Sophomore Micaela Tobio has had multiple IC Crushes written about her and said that without the anonymity, the crush wouldn’t be a surprise. The excitement comes from guessing who could have sent the crush in, she said. However, Tobio said she understands how the anonymity of the site and the site itself can cause negative assumptions with highly sexually based statuses, including specific sexual activities someone would like to do to the dedicated crush.
“Some of the crushes and the way they are written can cause viewers to think negatively of a person, especially if their name is used multiple times in a demeaning and sexual manner, causing people to think of them as easy or slutty, even if that is not the case at all,” Tobio said.
Because of the posts’ anonymous nature, users do escape a certain level of judgement — whether the poster is a freshman or a senior, for instance, will remain unknown. People can judge the status, but not the person who posted it. Although this may seem like a positive and uplifting idea, some people may take it for granted, Emily Eckland, director of digital strategy and awareness campaigns of the National Cyber Security Alliance, said.

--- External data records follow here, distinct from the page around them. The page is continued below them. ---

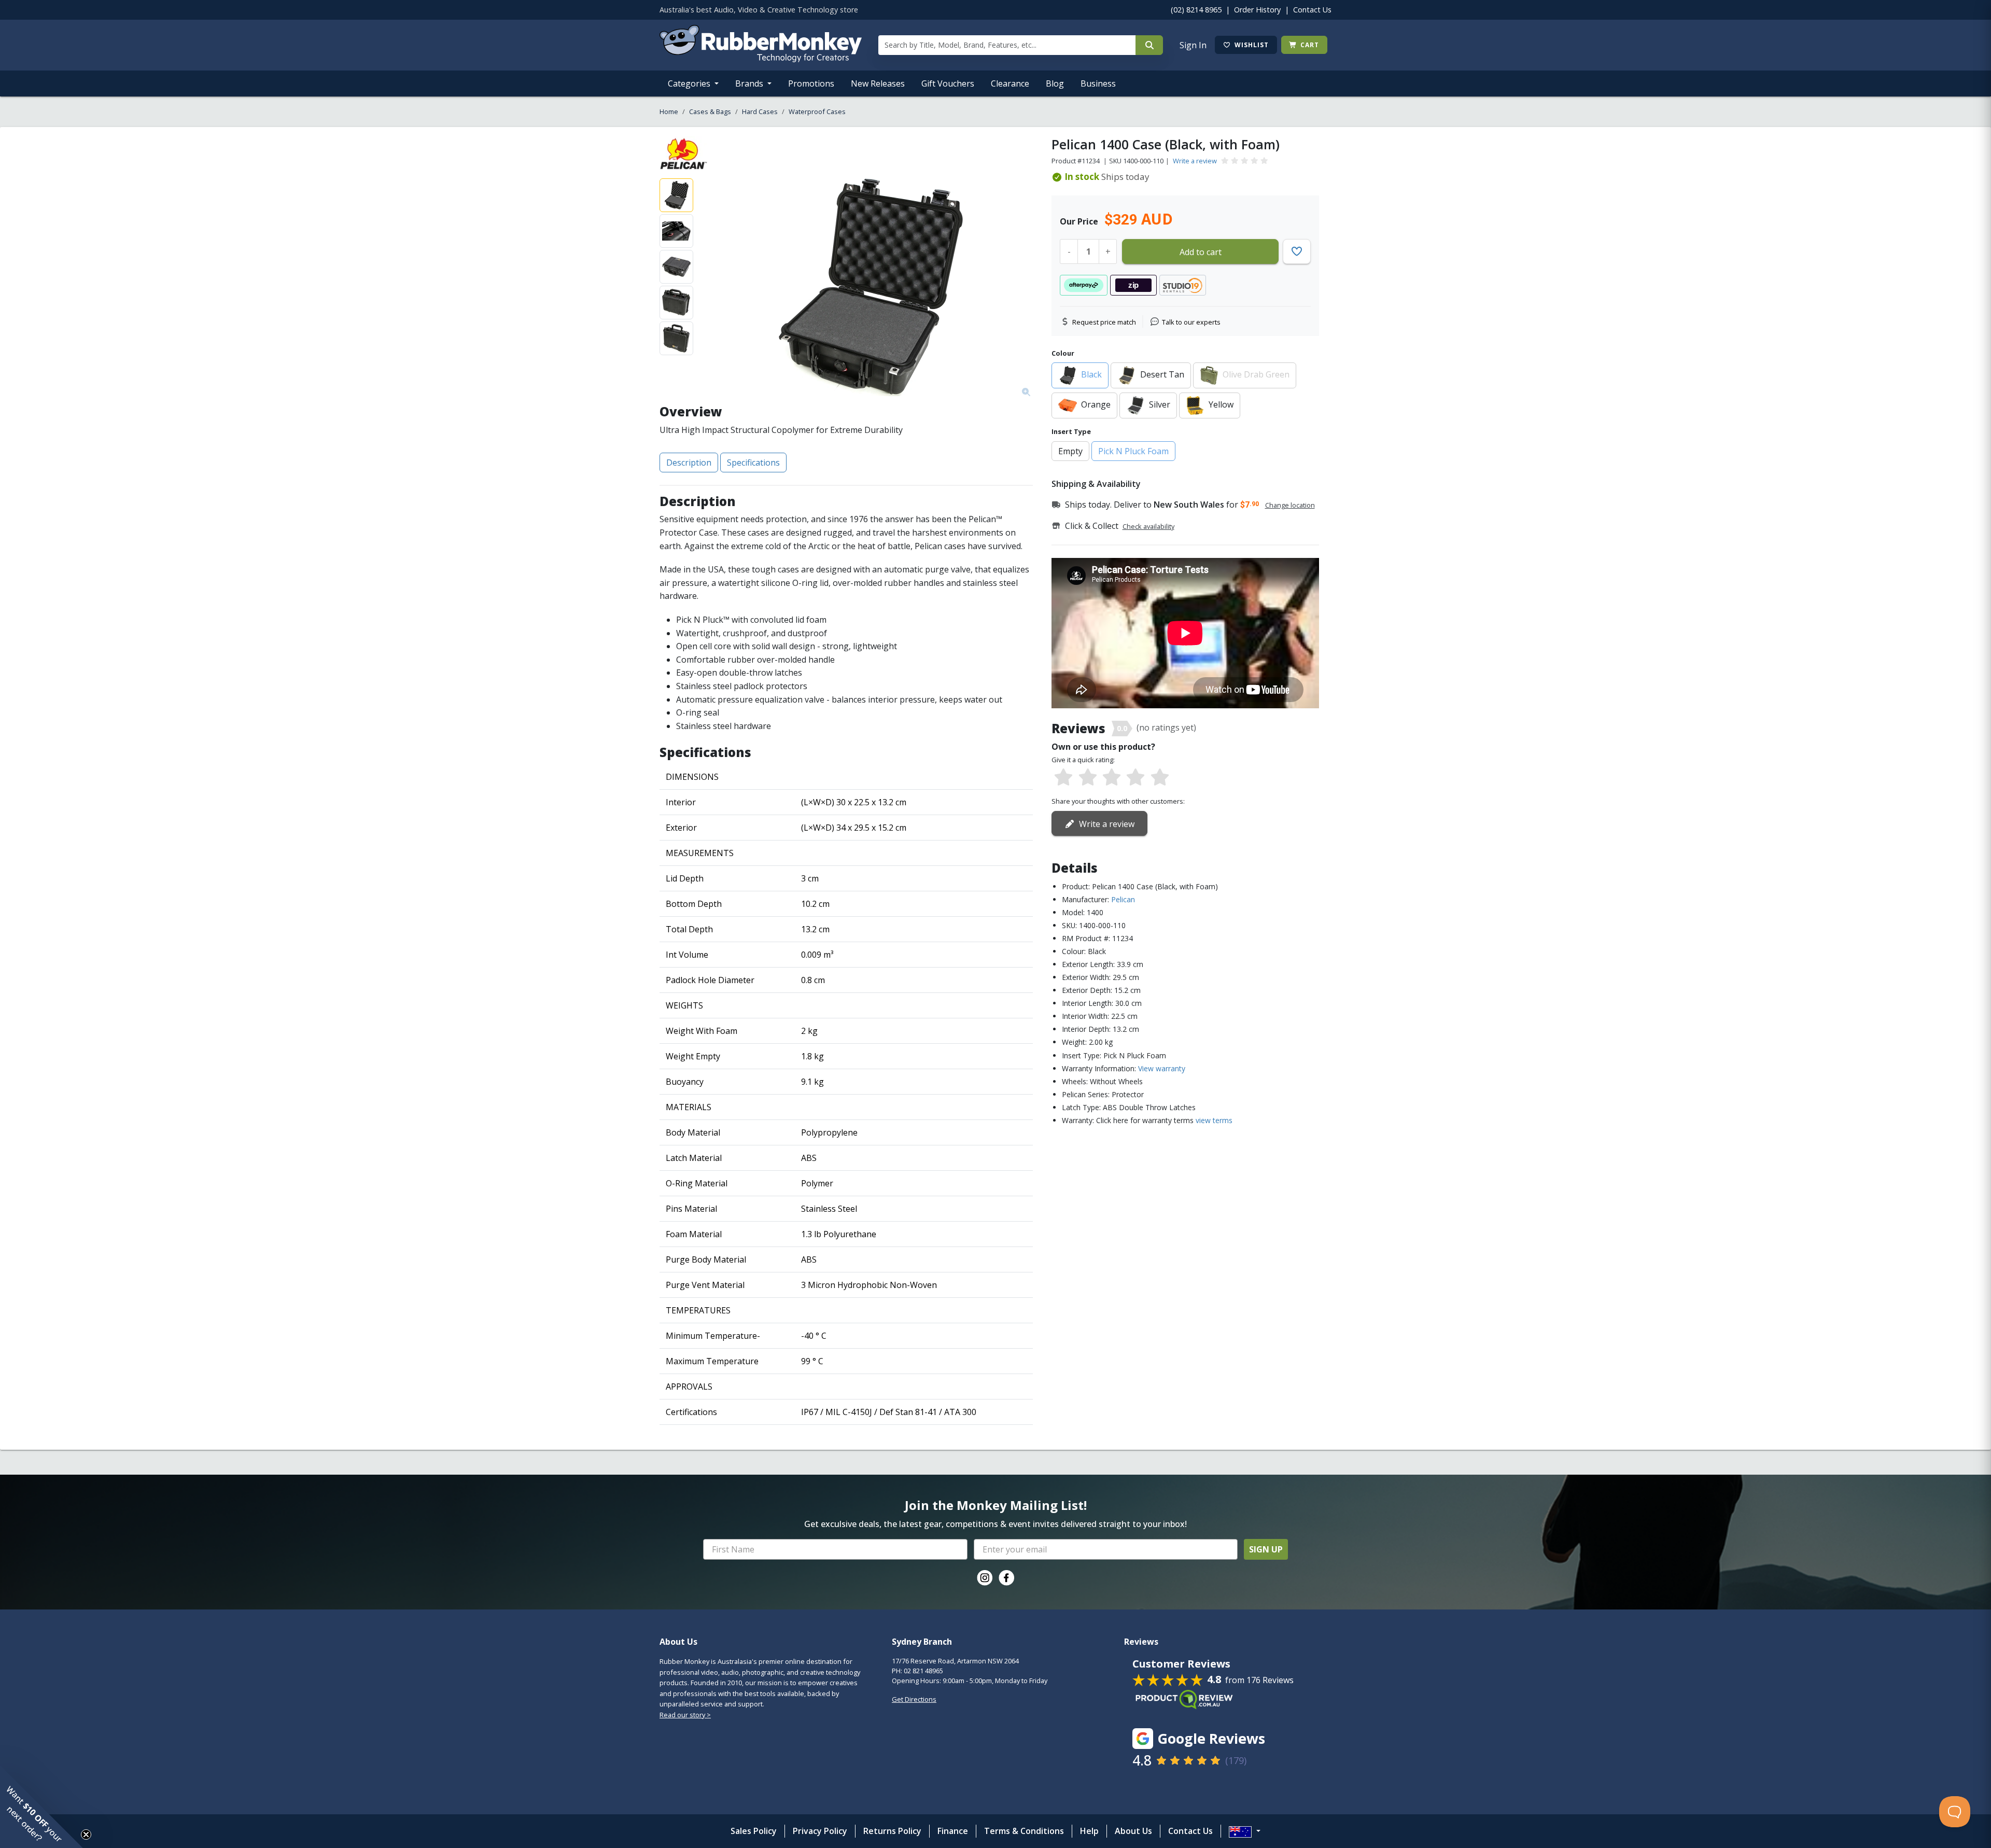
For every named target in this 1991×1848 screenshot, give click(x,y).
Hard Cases (760, 111)
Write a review (1195, 160)
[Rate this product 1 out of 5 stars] (1063, 777)
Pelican (1123, 899)
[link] (984, 1578)
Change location (1290, 505)
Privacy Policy (820, 1831)
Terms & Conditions (1024, 1831)
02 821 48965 (923, 1670)
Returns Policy (892, 1831)
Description (688, 462)
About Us (1133, 1831)
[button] (41, 1806)
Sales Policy (754, 1831)
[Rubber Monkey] (761, 59)
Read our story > (685, 1714)
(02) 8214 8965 (1196, 10)
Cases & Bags (710, 111)
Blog (1055, 83)
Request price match (1104, 322)
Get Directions (914, 1699)
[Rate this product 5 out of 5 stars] (1160, 777)
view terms (1214, 1120)
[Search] (1149, 45)
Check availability (1148, 526)
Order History (1257, 10)
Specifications (753, 462)
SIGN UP (1266, 1549)
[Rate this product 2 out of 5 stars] (1087, 777)
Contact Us (1312, 10)
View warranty (1161, 1068)
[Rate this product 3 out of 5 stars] (1112, 777)
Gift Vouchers (947, 83)
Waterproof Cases (817, 111)
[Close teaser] (86, 1834)
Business (1098, 83)
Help (1089, 1831)
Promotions (811, 83)
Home (669, 111)
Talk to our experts (1191, 322)
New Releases (878, 83)
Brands (750, 83)
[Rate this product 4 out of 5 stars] (1135, 777)
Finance (952, 1831)
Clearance (1010, 83)
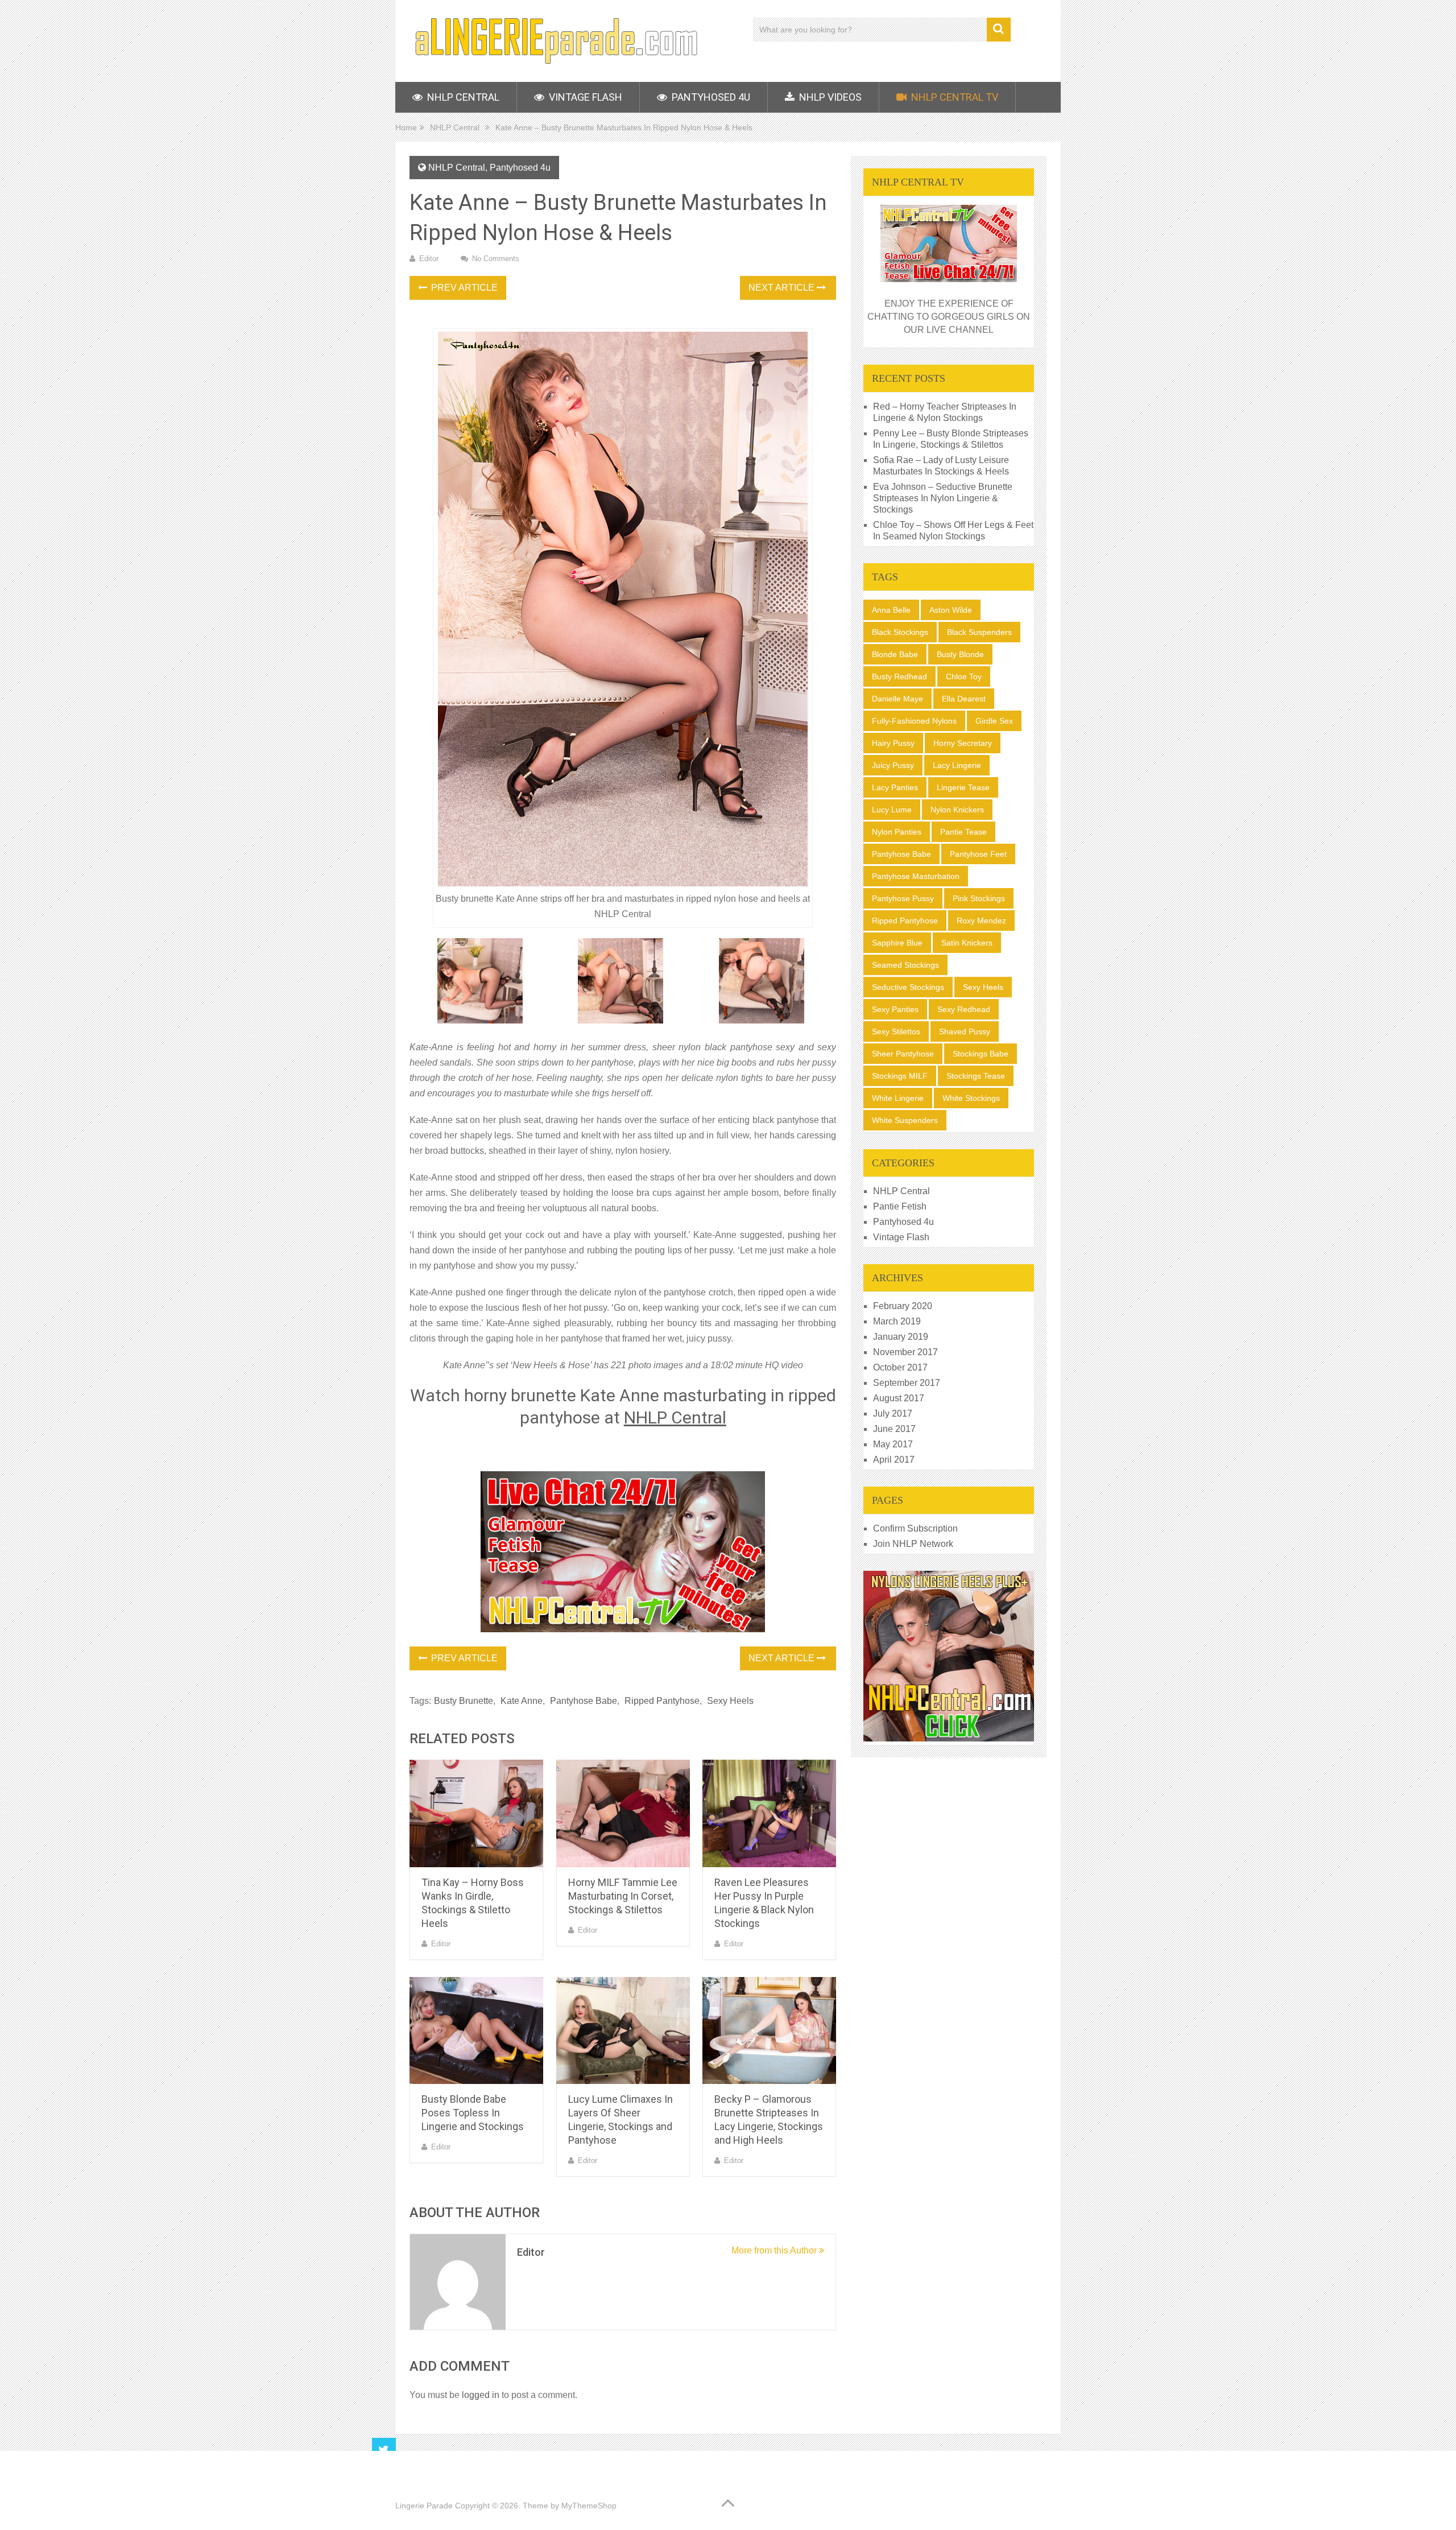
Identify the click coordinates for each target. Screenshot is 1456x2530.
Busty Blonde (960, 654)
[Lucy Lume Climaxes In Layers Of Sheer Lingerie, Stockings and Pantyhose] (623, 2031)
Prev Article (463, 287)
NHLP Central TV (953, 97)
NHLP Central (462, 97)
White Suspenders (905, 1120)
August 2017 (898, 1398)
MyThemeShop (589, 2505)
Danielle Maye (897, 698)
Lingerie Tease (963, 787)
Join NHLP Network (913, 1544)
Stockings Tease (975, 1075)
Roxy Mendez (981, 920)
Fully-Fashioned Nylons (914, 720)
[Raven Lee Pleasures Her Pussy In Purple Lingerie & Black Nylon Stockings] (769, 1813)
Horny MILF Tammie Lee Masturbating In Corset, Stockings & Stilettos (622, 1896)
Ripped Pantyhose (662, 1701)
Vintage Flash (584, 97)
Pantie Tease (963, 831)
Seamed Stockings (905, 964)
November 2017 (905, 1352)
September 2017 (906, 1383)
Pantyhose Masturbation (915, 876)
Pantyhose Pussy (903, 898)
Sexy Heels (730, 1701)
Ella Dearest (964, 698)
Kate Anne (521, 1701)
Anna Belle (891, 609)
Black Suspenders (979, 632)
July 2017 (892, 1413)
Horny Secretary (962, 743)
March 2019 (897, 1321)
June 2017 (894, 1429)
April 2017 (894, 1459)
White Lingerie (898, 1098)
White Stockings (971, 1098)
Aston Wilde (950, 609)
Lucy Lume (892, 809)
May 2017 (893, 1444)
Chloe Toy (964, 676)
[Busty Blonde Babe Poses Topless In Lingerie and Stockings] (476, 2031)
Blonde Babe (895, 654)
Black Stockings (900, 632)
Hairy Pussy (893, 743)
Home (406, 127)
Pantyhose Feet (978, 854)
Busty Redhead (899, 676)
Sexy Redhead (963, 1009)
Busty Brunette (463, 1701)
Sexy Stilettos (896, 1031)
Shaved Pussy (964, 1031)
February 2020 (902, 1306)
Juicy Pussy (893, 765)
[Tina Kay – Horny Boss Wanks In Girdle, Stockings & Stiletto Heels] (476, 1813)
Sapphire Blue (897, 942)
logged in (480, 2395)
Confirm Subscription (915, 1528)
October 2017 (900, 1367)
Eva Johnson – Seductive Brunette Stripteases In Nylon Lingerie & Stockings (942, 498)
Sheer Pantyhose (903, 1053)
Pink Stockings (979, 898)
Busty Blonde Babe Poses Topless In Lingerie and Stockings (472, 2112)
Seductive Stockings (908, 987)
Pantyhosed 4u (709, 97)
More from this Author (775, 2250)
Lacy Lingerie (957, 765)
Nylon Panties (896, 831)
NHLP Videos (829, 97)
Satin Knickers (966, 942)
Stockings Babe (980, 1053)
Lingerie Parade (424, 2505)
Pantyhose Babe (583, 1701)
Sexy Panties (895, 1009)
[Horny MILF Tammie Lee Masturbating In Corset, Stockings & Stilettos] (623, 1813)
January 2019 (900, 1337)
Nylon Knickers (957, 809)
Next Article (782, 287)
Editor (429, 258)
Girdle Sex (994, 720)
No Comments (495, 258)
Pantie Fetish (899, 1206)
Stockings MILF (900, 1075)
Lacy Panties (895, 787)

“Often times, people will take it as an opportunity to hide behind the anonymity and post things they would never say to someone’s face,” she said. “The Internet is a great tool and allows for people to create their own unique identities, but once you post something online, you can’t take it back. It’s there forever.”
IC Secrets, an anonymous Ithaca College campus-based account, was shut down by college administration last year because of hurtful messages posted on the site, including demeaning descriptions of a specific person’s physical appearance. Although cyberbullying can be an issue with anonymous sites, with the proper amount of filtering and control of the accounts from a leader or organization, there are positive ways these sites can be used, Eckland said.
“These anonymous websites can also be lifelines for people who may not feel comfortable talking in person about something that’s bothering them or need to reach out and ask for help,” she said. “It just depends on how people use them.”